Coming into Le Divan, you could’ve sworn you missed Grieves & Budo since there was a solid line of people buying The Confessions of Mr. Modest well before the night even began! And there they were, like clockwork when it comes to Rhymesayers, the producer and rapper selling and signing shirts. Obviously November worked. They took to the stage, tagging out Plain Ole Bill, and went direct into “Bloody Poetry,” “Sunny Side of Hell,” and “On the Rocks” in one fell swoop. Those songs are the stalwarts of Together/Apart, yet the energy you see exuding from the two on stage is enough to buy a ticket to the show. Clutching the guitar, Budo often steps out from behind the keys and beats, yelling on the crowd while Grieves coaxes Budo on like a closed glass-windowed grocery store on a Sunday in France to ratchet it up. Paris got that again with “Lock Down,” impressing those left and right with Budo’s ripping on the guitar. Then when Budo took out the trumpet, Grieves joined on in, acting as if he was the one playing before both just cracked up on stage. The back-and-forths you get from the two are pure gold with a comedy less blatant than The Lawrence Arms‘ Chris and Brendan. Grieves & Budo also have been cooped up in the studio since the last tour, working hard at new songs which were played out to the crowd that ate up their set more so than back in November.

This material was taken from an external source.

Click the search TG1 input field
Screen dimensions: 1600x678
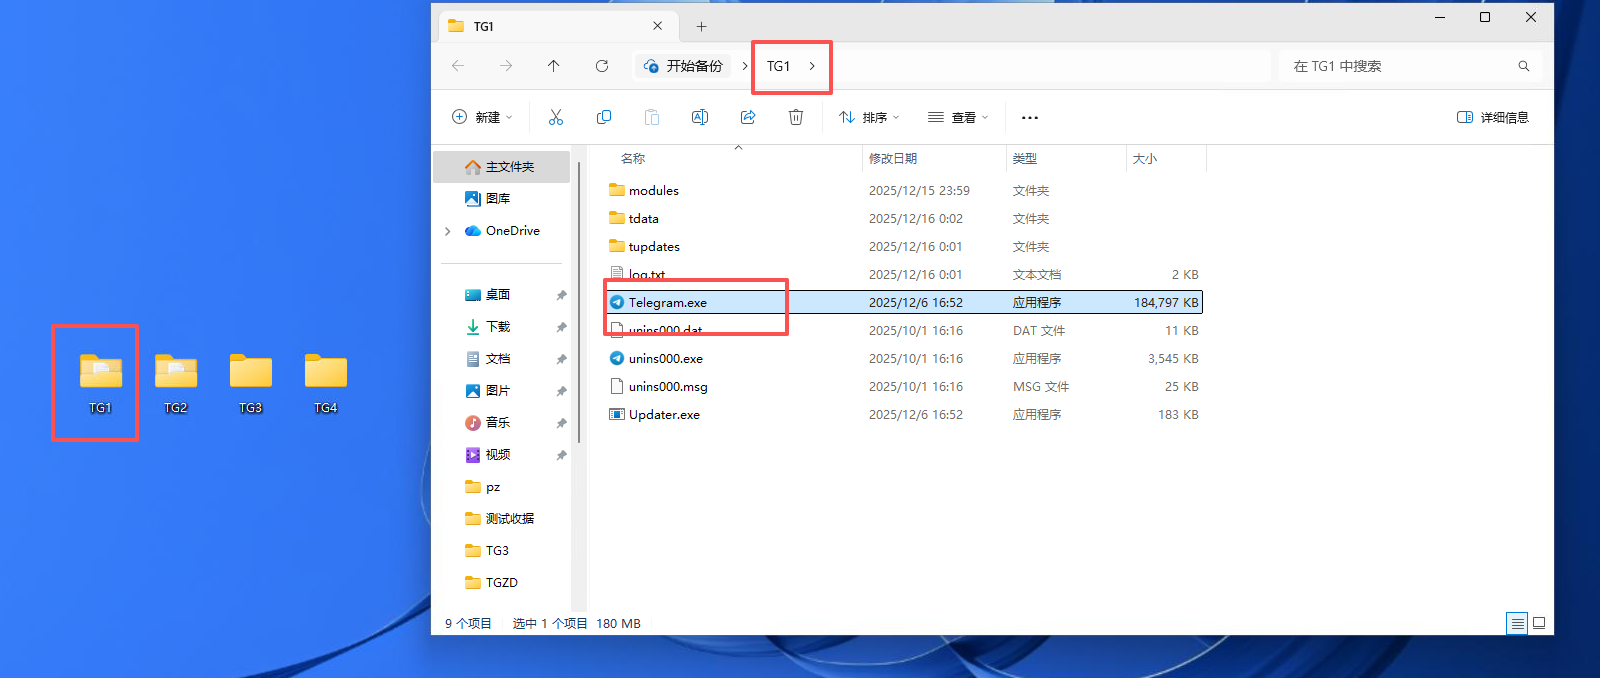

The French love Brother Ali. At the end, they patiently mobbed him for photos, to say ‘merci’-even on the streets after. His performance Wednesday night was heavily skewed towards the good ole days; missing the new live band sound recently debuted. Get Cryphy’s own Plain Ole Bill was on the turntables. I say the good ole days because there was that solid hard bite to his delivery that you had pre-Us. We heard the likes of “Tight Rope,” “Fresh Air” and “The Travelers” while he brought out several new songs off of the upcoming Mourning in America, Living in Color. The new cuts are decidedly harder, on par with Champion with a one-two punch to the delivery that could power a protest. Expect it to hit hard with the album is unleashed. Yet Brother Ali managed to sneak in lighter treats to balance the evening with people adoring the much anticipated, much loved “Forest Whitiker” and the even more surprising “Take Me Home,” the hometown homage that I didn’t expect to hear.
Wrapping up the night just right, Brother Ali brought back out Grieves-who had been dancing between the curtains moments before-for the encore to perform “Tragic.” It’s that show of picking up others and helping them out that you rarely see in music, but you see very often when it comes to certain independent labels. It was all the more welcome that night, prolonging the evening and giving a piece of the encore to Grieves. They came back, and from the sounds of it people are starting to take hold of that duo from the Pacific Northwest.